The architecture requirement: workloads must be designed to handle interruption gracefully. For batch jobs, this means checkpointing progress so a restarted job doesn't start from zero. For web tiers, this means running enough replicas that the loss of one instance during a Spot interruption doesn't degrade availability. Spot is not suitable for single-instance stateful workloads (primary databases, session stores) without specialized management tooling.

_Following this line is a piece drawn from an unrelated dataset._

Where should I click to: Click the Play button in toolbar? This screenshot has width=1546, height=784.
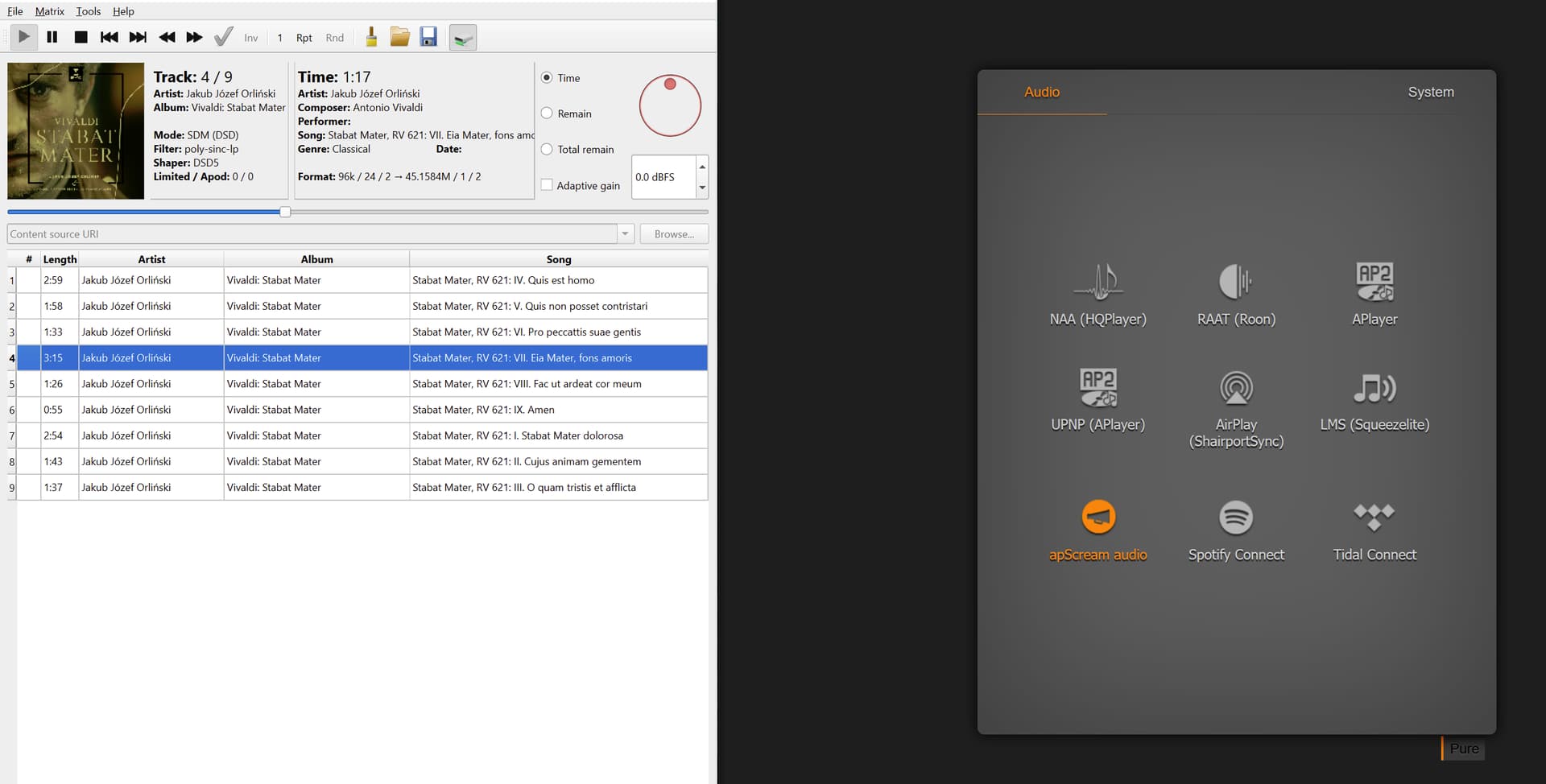point(24,37)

In Kubernetes environments, Spot nodes are typically managed as a separate node pool with pod tolerations and disruption budgets controlling which workloads land there. Tools like Spot.io Elastigroup automate Spot instance lifecycle management, handling interruptions, rebalancing, and fallback to on-demand automatically. See our Kubernetes cost reduction guide for the detailed implementation pattern.
// In Practice
Scenario: A data engineering team runs nightly ETL jobs processing 2TB of event data. On EC2 on-demand (r5.4xlarge): $1.008/hr × 6 hours × 30 nights = $181/month. On Spot (same instance type, ~72% discount): $0.28/hr × 6 hours × 30 nights = $50/month. Saving: $131/month ($1,572/year) for one job. The team runs 40 similar nightly jobs — total Spot savings: $63,000/year. Implementation: adding a Spot specification to their EMR cluster configuration.